→ **WHAT TO WORK ON**:
**1)** Translate this sentence from the thread on brown spots on plants into Spanish: "What you want to achieve is a balance between CO2, light, and ferts."
**2)** Reproduce a passage of the thread on brown spots on plants verbatim, beginning at the words "You have to play" and stopping after the words "all works out..".

→ **DOCUMENT SECTION**:
--- begin ---
# Brown Spots On Some Plants.



## 1rhom (Nov 6, 2009)

I've noticed some brown spots on the leaves of certain plants witch later makes that part of the plant transparent. What am i missing? Iron?


----------



## DiPpY eGgS (Mar 6, 2005)

No.

Sounds like a lack of nitrate or potassium,, but to be sure, you have to post your tank specs and tell us how you run it, and also some pics wouldn't hurt


----------



## 1rhom (Nov 6, 2009)

DiPpY eGgS said:


> No.
> 
> Sounds like a lack of nitrate or potassium,, but to be sure, you have to post your tank specs and tell us how you run it, and also some pics wouldn't hurt


I havent tested for anything else but ammo,nitrite and nitrate witch are 0-0-15 respectively.Temp is at 82. Not running co2. S for lighting i have a 48'coral life T5 fixture with colormax and 6700k bulbs.


----------



## DiPpY eGgS (Mar 6, 2005)

That looks like a lot of light for no CO2.

And you have very little plants in there. What you want to achieve is a balance between CO2, light, and ferts.

You have to play with those params, but I have to go, it is my annaversary, and I got to go out with the lady.

I'll check back soon, hope it all works out..

1 bit of info, I don't know how long you run your lighting, but I would back it off to 8 hrs or so while you are trying to figure out what is going wrong


----------



## 1rhom (Nov 6, 2009)

DiPpY eGgS said:


> That looks like a lot of light for no CO2.
--- end ---
→ **RECORD EXTRACTS**:
--- begin ---
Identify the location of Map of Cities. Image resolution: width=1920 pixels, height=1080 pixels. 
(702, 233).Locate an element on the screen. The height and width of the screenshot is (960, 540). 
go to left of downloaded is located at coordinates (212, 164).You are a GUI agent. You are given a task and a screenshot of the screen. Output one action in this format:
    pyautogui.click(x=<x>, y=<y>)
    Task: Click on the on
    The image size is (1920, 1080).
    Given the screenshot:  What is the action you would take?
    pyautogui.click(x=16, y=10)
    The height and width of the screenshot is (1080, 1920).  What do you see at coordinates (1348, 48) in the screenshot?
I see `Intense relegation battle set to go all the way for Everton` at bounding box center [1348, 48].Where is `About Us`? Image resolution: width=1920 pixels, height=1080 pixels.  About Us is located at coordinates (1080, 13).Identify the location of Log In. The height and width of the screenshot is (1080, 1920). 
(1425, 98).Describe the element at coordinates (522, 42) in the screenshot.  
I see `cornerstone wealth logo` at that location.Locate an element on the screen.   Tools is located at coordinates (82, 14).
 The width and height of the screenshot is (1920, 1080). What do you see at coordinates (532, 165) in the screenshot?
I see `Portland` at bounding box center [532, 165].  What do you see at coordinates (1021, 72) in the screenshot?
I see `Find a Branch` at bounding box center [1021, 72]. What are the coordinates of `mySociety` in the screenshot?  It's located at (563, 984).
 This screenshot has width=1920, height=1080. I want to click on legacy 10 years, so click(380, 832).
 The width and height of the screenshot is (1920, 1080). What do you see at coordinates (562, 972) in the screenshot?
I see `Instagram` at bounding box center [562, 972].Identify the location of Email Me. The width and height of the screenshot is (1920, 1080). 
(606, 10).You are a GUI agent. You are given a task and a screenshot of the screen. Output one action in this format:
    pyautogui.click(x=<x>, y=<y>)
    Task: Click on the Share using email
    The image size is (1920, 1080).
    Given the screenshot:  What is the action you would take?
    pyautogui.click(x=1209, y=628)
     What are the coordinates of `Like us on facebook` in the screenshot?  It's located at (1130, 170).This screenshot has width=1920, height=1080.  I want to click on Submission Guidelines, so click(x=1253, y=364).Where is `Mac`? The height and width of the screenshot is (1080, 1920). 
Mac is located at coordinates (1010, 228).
--- end ---
→ **SOLVED PROBLEMS**:
**1)** Lo que quieres lograr es un equilibrio entre el CO2, la luz y los fertilizantes.

**2)**
You have to play with those params, but I have to go, it is my annaversary, and I got to go out with the lady.

I'll check back soon, hope it all works out..